(WHAT THIS TASK INVOLVES) Collect every line from the items below that contains the word "point".

(SOURCE RECORDS)
━━━

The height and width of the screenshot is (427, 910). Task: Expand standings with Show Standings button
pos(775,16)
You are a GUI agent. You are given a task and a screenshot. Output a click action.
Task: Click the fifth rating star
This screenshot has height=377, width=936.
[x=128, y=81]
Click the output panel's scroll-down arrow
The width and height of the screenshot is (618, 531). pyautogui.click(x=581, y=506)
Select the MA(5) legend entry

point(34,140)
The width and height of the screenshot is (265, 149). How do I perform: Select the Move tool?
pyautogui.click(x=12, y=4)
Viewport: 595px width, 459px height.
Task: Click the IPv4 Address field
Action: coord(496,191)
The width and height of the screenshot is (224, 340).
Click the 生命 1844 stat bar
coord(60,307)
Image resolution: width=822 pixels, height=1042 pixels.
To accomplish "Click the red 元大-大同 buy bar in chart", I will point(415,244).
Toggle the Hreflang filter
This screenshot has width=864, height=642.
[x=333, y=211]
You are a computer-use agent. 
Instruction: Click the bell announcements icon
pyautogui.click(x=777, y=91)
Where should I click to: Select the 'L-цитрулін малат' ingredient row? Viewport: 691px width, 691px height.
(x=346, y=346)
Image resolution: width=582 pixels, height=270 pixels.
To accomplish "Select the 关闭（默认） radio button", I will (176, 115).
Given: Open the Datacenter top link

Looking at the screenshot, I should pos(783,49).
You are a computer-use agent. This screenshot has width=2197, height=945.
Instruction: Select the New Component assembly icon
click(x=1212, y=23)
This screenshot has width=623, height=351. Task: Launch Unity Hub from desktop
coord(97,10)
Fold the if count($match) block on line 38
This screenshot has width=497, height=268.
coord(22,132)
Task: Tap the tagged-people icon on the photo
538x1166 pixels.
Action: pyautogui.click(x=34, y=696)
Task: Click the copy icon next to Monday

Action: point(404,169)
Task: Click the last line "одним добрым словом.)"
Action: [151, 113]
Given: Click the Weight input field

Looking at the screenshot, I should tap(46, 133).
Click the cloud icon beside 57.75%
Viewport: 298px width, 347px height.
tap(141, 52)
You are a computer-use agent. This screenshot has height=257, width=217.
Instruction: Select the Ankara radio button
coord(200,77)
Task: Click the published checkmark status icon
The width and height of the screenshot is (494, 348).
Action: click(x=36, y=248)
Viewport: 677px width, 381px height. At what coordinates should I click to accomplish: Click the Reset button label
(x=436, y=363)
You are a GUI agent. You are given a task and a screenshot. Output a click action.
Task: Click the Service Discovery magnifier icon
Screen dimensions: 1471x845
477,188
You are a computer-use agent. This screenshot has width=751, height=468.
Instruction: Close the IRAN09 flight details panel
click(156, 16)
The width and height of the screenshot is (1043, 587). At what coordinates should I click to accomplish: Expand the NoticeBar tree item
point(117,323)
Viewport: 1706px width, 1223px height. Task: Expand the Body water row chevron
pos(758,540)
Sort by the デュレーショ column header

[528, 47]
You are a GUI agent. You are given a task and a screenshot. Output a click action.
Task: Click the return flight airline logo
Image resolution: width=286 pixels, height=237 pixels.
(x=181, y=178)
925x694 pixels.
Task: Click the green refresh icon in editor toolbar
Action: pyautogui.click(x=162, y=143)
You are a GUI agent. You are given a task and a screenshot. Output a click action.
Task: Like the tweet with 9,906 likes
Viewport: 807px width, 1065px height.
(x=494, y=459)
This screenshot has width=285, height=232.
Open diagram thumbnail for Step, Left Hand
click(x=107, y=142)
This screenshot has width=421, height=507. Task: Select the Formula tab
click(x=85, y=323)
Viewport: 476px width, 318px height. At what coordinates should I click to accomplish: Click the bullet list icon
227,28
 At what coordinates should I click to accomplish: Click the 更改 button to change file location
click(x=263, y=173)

━━━

(FINISHED EXERCISE)
point(34,140)
To accomplish "Click the red 元大-大同 buy bar in chart", I will point(415,244).
Action: point(404,169)
point(117,323)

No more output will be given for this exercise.